— begin THE DATA —

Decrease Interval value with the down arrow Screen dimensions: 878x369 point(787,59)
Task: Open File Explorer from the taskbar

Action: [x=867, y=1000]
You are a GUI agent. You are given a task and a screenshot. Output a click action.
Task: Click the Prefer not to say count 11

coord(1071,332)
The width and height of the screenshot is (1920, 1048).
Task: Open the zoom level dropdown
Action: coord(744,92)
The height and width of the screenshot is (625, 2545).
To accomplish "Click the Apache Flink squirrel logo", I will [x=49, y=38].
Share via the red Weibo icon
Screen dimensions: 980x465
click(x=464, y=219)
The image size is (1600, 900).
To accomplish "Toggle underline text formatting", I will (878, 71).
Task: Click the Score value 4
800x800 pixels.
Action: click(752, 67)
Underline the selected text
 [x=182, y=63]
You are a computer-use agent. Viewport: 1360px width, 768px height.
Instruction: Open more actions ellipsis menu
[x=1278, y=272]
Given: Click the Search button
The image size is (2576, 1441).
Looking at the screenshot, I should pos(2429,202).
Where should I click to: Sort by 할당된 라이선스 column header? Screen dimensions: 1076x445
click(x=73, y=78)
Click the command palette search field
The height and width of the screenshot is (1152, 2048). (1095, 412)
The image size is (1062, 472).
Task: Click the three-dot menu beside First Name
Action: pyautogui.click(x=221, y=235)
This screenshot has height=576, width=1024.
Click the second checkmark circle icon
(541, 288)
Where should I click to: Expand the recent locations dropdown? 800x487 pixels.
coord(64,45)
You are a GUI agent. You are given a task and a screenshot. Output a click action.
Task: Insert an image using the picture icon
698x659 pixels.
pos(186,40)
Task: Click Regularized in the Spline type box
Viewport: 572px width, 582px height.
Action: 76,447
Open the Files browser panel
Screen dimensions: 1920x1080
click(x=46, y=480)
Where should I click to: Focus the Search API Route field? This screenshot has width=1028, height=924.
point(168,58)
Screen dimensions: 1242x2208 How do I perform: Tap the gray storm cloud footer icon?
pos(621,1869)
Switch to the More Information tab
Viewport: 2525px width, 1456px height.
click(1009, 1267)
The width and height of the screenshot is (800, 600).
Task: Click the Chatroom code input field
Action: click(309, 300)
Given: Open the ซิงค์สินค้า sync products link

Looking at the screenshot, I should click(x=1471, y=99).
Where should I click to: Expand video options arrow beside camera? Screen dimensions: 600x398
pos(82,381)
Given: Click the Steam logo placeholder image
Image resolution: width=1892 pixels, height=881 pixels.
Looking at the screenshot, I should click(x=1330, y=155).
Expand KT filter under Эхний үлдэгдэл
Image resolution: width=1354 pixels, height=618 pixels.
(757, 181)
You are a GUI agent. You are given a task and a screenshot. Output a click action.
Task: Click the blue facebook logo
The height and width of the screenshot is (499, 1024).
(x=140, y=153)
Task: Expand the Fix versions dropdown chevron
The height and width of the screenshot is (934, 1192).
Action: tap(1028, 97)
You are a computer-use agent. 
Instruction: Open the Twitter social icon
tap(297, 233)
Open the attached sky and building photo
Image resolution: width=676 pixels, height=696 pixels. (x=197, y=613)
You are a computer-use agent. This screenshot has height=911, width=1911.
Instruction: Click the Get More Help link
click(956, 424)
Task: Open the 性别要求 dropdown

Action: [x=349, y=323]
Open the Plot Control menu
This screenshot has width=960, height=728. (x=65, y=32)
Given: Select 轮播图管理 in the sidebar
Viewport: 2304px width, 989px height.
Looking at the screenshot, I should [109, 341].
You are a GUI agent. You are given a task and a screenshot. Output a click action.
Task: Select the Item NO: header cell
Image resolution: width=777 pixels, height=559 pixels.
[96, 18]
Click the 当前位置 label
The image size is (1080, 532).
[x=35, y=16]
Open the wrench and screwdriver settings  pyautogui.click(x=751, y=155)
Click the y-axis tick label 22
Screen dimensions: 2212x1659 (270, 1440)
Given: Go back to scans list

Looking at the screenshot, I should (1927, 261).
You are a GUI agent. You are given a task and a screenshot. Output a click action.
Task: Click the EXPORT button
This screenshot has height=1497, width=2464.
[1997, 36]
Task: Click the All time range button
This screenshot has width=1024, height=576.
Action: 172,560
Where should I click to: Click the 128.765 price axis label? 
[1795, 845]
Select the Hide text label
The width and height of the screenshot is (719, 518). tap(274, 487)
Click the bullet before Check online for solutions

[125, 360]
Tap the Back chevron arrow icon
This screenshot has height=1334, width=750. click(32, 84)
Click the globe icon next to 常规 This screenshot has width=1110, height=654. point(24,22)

— end THE DATA —

■ EXERCISE INSTRUCTIONS
Copy the rows word for word, from the start of the rows through the line containing "Action: click(309, 300)".

■ RESPONSE
Decrease Interval value with the down arrow Screen dimensions: 878x369 point(787,59)
Task: Open File Explorer from the taskbar

Action: [x=867, y=1000]
You are a GUI agent. You are given a task and a screenshot. Output a click action.
Task: Click the Prefer not to say count 11

coord(1071,332)
The width and height of the screenshot is (1920, 1048).
Task: Open the zoom level dropdown
Action: coord(744,92)
The height and width of the screenshot is (625, 2545).
To accomplish "Click the Apache Flink squirrel logo", I will [x=49, y=38].
Share via the red Weibo icon
Screen dimensions: 980x465
click(x=464, y=219)
The image size is (1600, 900).
To accomplish "Toggle underline text formatting", I will (878, 71).
Task: Click the Score value 4
800x800 pixels.
Action: click(752, 67)
Underline the selected text
 [x=182, y=63]
You are a computer-use agent. Viewport: 1360px width, 768px height.
Instruction: Open more actions ellipsis menu
[x=1278, y=272]
Given: Click the Search button
The image size is (2576, 1441).
Looking at the screenshot, I should pos(2429,202).
Where should I click to: Sort by 할당된 라이선스 column header? Screen dimensions: 1076x445
click(x=73, y=78)
Click the command palette search field
The height and width of the screenshot is (1152, 2048). (1095, 412)
The image size is (1062, 472).
Task: Click the three-dot menu beside First Name
Action: pyautogui.click(x=221, y=235)
This screenshot has height=576, width=1024.
Click the second checkmark circle icon
(541, 288)
Where should I click to: Expand the recent locations dropdown? 800x487 pixels.
coord(64,45)
You are a GUI agent. You are given a task and a screenshot. Output a click action.
Task: Insert an image using the picture icon
698x659 pixels.
pos(186,40)
Task: Click Regularized in the Spline type box
Viewport: 572px width, 582px height.
Action: 76,447
Open the Files browser panel
Screen dimensions: 1920x1080
click(x=46, y=480)
Where should I click to: Focus the Search API Route field? This screenshot has width=1028, height=924.
point(168,58)
Screen dimensions: 1242x2208 How do I perform: Tap the gray storm cloud footer icon?
pos(621,1869)
Switch to the More Information tab
Viewport: 2525px width, 1456px height.
click(1009, 1267)
The width and height of the screenshot is (800, 600).
Task: Click the Chatroom code input field
Action: click(309, 300)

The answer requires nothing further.